> [Aim of the exercise] Can you transcribe every entry word for word, skipping the images?

> [Extracted material]

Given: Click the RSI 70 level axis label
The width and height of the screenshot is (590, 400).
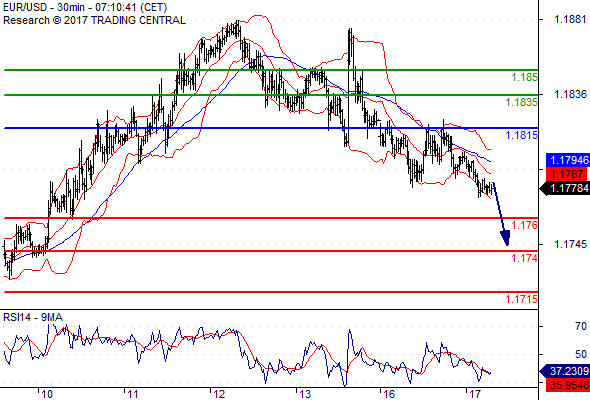Looking at the screenshot, I should click(581, 326).
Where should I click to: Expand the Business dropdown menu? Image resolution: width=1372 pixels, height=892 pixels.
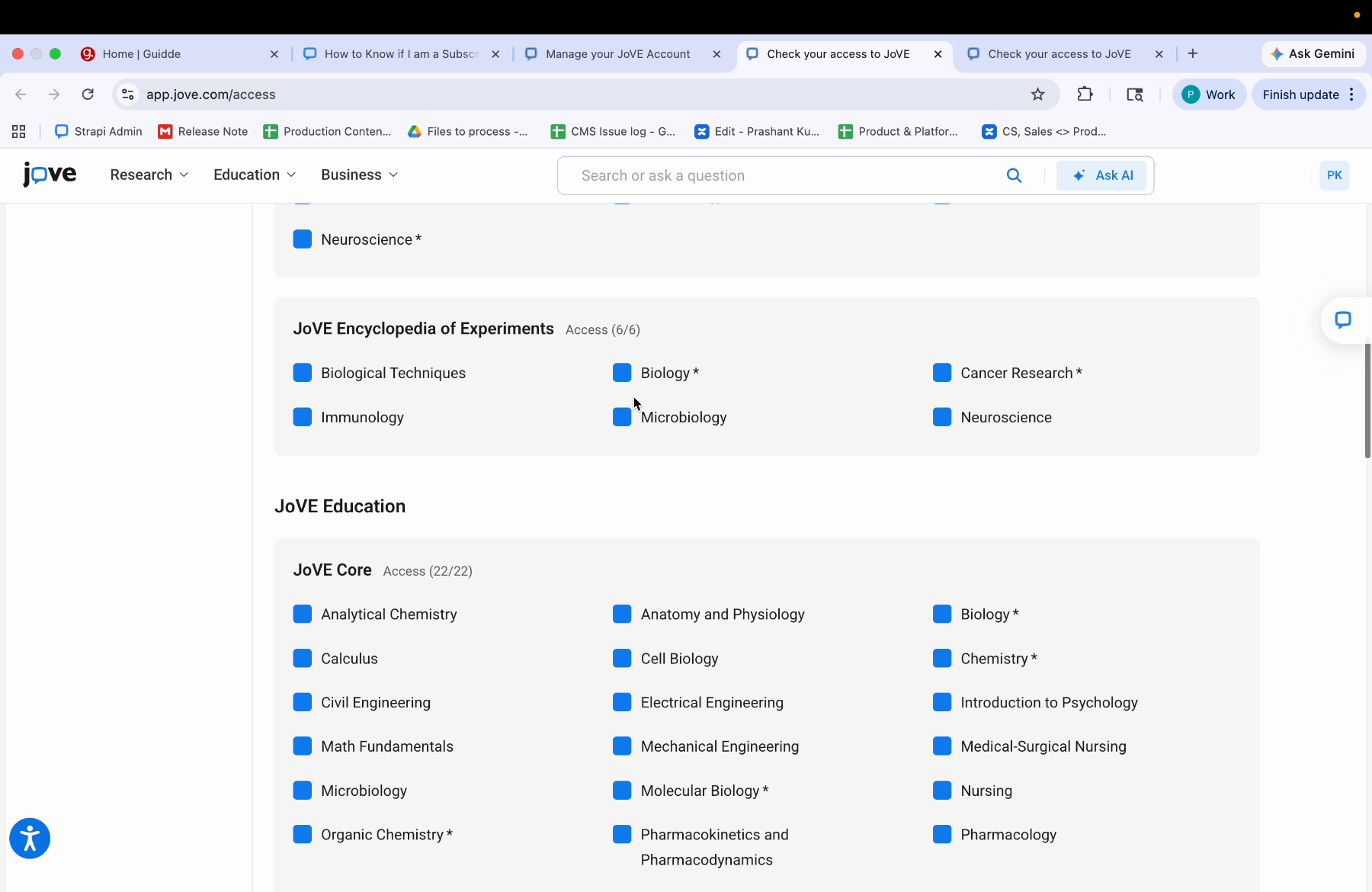[359, 175]
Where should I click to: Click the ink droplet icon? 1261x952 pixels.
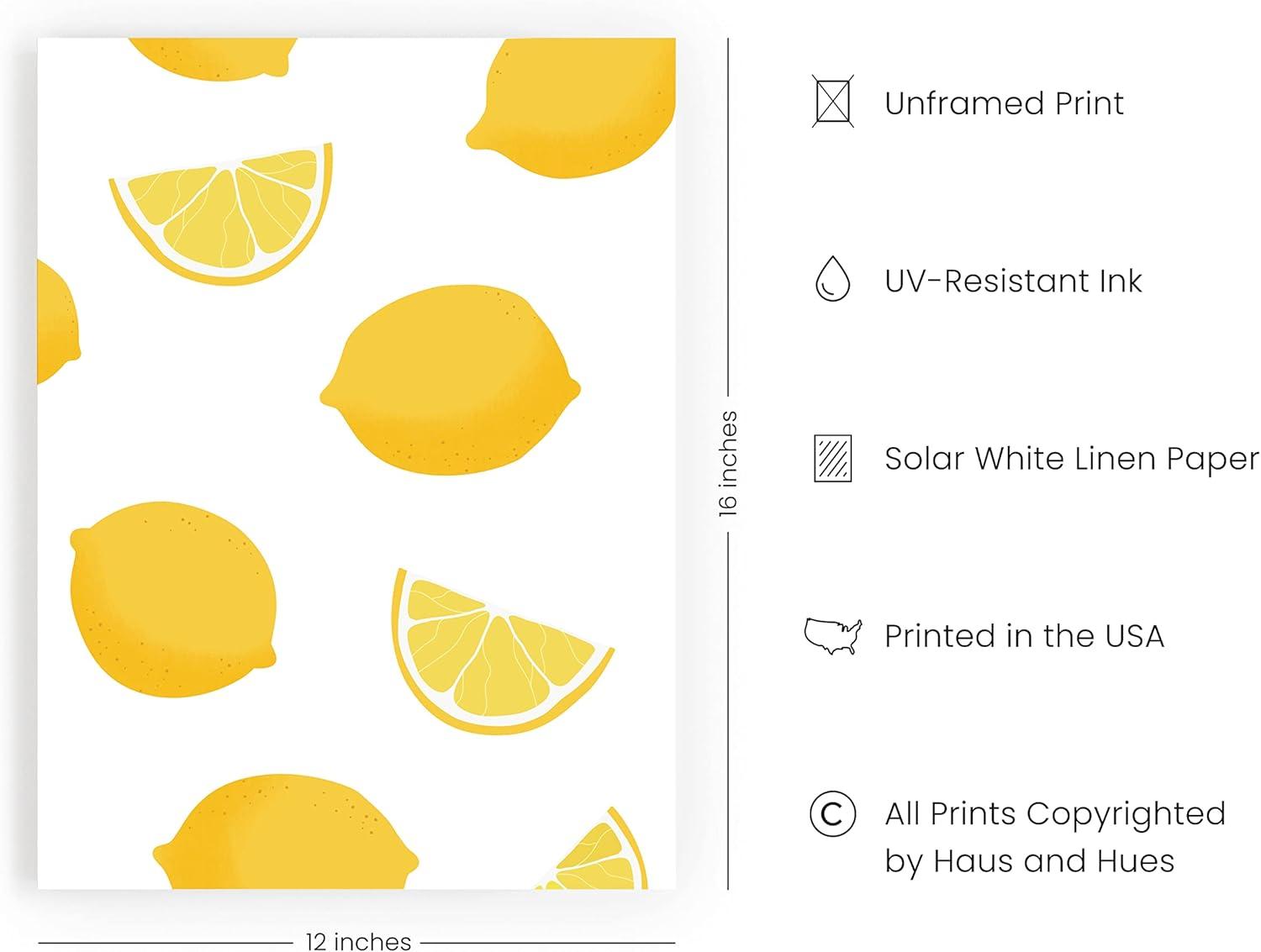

> [Reply]
Given: Click the RSI 70 level axis label
The width and height of the screenshot is (590, 400).
Looking at the screenshot, I should click(581, 326).
Where should I click to: Expand the Business dropdown menu? Image resolution: width=1372 pixels, height=892 pixels.
[359, 175]
Where should I click to: Click the ink droplet icon? 1261x952 pixels.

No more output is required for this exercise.